Hi Hazel, I'm new to your blog and I have every intention of coming back to read your words of wisdom. While I respect everything you said, and it makes sense. Still, I think you left out something important, there is a reason why, through out art history, from the greatest artists on down to the not so greatest artist, at some point in each of their lives they had to have a day job to survive. Personally I think it's more important to find a way to make your art no matter what, even if you have to have a day job to help allow you to do it. Thanks!

Darren Daz Cox said...

People who are concerned about material satisfaction and fear the end of their productive lives are doomed to suffer their fate.
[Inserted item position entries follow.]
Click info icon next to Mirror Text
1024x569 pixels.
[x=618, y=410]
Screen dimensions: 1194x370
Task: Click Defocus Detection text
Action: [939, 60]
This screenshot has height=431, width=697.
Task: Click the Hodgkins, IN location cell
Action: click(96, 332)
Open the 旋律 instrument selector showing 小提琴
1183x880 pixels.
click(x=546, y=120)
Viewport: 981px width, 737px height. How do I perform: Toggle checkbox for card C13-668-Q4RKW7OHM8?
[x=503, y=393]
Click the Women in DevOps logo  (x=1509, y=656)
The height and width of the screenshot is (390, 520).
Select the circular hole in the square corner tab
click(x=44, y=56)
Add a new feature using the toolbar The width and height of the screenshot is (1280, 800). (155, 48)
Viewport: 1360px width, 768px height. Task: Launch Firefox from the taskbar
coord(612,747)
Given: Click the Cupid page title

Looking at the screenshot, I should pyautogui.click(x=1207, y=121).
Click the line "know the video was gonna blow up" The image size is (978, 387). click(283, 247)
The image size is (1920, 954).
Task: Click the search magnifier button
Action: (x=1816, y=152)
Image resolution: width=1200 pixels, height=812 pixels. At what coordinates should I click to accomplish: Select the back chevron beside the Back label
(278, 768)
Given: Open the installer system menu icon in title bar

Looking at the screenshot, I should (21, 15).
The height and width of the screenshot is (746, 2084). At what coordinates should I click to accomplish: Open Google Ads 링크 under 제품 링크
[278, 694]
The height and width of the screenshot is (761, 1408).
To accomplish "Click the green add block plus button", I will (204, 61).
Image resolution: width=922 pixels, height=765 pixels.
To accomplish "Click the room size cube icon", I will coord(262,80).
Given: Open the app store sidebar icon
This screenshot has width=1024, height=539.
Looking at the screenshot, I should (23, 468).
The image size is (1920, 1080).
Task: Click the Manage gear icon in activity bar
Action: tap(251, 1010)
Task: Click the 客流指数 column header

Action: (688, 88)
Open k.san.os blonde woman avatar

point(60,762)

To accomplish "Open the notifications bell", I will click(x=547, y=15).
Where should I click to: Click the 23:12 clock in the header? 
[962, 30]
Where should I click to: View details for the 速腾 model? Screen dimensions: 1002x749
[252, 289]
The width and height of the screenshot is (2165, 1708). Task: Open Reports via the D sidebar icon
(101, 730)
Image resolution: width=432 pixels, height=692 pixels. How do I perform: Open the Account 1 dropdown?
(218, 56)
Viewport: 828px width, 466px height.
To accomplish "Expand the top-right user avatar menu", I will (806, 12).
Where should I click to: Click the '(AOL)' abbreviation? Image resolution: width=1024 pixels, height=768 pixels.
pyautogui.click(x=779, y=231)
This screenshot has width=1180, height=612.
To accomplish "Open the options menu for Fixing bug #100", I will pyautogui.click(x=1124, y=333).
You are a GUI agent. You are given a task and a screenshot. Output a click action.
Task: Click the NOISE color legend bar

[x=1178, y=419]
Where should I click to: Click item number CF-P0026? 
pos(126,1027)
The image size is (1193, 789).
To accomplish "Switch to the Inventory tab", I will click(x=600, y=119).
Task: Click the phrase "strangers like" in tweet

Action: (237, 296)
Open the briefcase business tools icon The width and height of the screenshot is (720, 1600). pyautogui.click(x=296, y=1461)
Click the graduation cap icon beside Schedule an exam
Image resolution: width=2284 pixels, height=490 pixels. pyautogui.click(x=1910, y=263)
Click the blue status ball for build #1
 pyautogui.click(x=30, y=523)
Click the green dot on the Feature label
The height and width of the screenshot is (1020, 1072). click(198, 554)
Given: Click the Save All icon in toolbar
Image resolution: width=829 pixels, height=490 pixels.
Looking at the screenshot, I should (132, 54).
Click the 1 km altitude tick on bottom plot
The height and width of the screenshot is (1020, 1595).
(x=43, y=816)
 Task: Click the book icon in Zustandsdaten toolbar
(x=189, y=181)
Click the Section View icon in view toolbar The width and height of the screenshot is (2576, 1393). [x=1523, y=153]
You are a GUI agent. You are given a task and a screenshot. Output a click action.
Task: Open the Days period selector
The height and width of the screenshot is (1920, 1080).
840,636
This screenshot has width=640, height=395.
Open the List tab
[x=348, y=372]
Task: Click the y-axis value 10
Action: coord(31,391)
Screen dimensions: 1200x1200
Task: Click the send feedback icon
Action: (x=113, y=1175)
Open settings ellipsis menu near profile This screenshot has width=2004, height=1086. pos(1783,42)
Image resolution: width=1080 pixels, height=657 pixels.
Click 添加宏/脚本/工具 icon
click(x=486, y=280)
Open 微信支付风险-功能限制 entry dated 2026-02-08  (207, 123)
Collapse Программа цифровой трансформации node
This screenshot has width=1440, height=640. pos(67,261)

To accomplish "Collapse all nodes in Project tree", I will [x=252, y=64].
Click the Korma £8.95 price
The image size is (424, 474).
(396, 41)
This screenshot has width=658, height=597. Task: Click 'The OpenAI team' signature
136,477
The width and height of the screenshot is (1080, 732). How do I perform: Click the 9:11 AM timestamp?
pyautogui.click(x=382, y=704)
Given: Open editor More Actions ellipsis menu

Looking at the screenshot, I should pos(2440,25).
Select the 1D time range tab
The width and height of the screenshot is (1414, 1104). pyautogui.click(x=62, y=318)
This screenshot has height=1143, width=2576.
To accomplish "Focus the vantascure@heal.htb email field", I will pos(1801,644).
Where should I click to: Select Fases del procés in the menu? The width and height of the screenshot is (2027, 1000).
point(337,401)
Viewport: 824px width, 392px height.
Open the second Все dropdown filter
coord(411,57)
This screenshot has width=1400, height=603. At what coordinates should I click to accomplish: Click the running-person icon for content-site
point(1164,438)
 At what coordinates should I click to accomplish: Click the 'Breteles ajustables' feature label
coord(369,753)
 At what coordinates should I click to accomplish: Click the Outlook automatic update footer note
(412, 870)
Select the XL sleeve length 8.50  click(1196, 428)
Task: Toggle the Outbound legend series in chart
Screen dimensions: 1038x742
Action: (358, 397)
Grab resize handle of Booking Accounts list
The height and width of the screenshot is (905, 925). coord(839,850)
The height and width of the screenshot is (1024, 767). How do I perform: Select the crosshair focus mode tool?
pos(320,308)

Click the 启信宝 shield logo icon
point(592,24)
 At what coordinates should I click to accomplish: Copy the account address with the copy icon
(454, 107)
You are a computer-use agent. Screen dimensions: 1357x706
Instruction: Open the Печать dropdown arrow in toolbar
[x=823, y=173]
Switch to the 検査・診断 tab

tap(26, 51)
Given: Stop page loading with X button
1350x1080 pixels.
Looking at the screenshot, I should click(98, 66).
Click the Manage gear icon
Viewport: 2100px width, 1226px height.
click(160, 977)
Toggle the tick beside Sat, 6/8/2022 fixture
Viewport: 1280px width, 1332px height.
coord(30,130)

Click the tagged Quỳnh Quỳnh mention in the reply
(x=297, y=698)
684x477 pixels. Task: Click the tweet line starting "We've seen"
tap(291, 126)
Better to be like Vincent van Gogh anyday..

Zachary said...

This post..is amazing..and so, so true.

Your comments about the 'myth' that is the learning and job process ring true in me. I think it would do people a lot of good to try and do things that make them happy, or at least HAPPIER.

nakedpastor said...

I would love to read this post. I'll get to it when I get some free time. No... just kidding. True words!

Joan said...

Ronald has a point, there's nothing wrong with a day job IF you can still fins time for your art. (yes, I wasted a lot of time in my past years) No worries about paying bills, being able to buy the supplies you need, no wondering if you need to change what you're doing to sell so you can eat. AND I one more year I have retirement! (at 55) monthly money coming in with 100 percent of my time my own, Art being my only "job", skills are honed, somewhat established (on a small scale) but now ready to see where this takes me.

Buenaverno said...

art or whatever it is... just let express your inner-self!

Dale Anne Potter said...

EXACTLY!
THANKS for this post!

Living debt free and selling art when we need the extra is so much healthier!!!

Jamie Kalvestran said...

Thank you for the reminder. I'm with you on this.